THE EXERCISE: Reproduce the land confiscation report below word for word, from "A statement from" to "Israeli state property.", inclusive.

TEXT SEGMENT:
※
Israeli authorities confiscated 20 dunams (approximately 5 acres) of Palestinian-owned land, today near the Jewish settlement bloc of Ariel, in the northern occupied West Bank. A UN official has noted that ongoing Israeli settler violence and imposed access restrictions continues to adversely affect the lives and livelihoods of Palestinians.Israeli bulldozers in the Palestinian village of Haris, near the Barqan settlement, on Thursday, began razing some 20 dunams of agricultural lands, while dozens of Israelis from nearby Ariel came to participlate in destroying the fields.

Local resident Muhammad Suf told Ma’an News Agency that the lands belonged to his grandfather Ali Abed Daoud Jaber Suf, from Haris, near the Khillet Habiba area, just north of the Barqan settlement.

According to Ma’an, the seizure and destruction of Palestinian agricultural resources comes on the same day that Palestinian officials working in coordination with the local Committee Against Israel’s Separation Wall and the Settlements announced that they had succeeded in saving 15 dunams of land from confiscation, just a few kilometers away, in the southwestern part of the Ariel settlement bloc.

A statement from the Salfit governorate said that the land, located in the village of Bruqin, had been under threat since its owners were served with an evacuation order, in 2013, which stated that the land was Israeli state property.

Representing the Committee Against Israel’s Separation Wall and the Settlements, lawyer Alaa Mahajna manged to prove that the land was privately-owned Palestinian property that has been under constant cultivation by the owner.
※
SOURCE DATA:
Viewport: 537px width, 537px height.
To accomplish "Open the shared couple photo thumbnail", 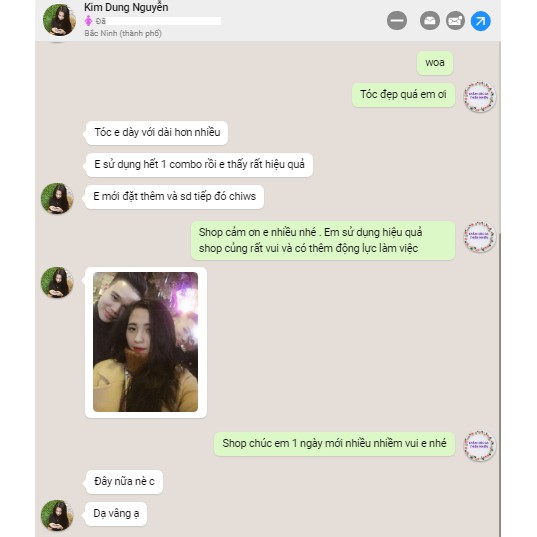I will [x=145, y=342].

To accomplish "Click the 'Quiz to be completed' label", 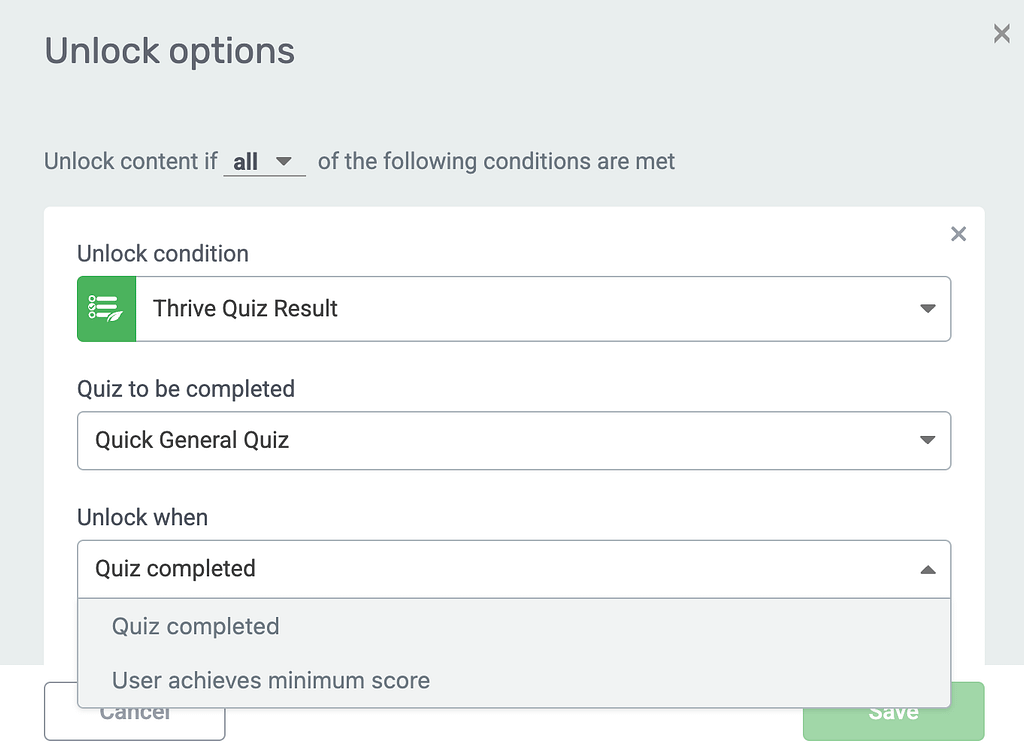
※
TASK OUTPUT:
A statement from the Salfit governorate said that the land, located in the village of Bruqin, had been under threat since its owners were served with an evacuation order, in 2013, which stated that the land was Israeli state property.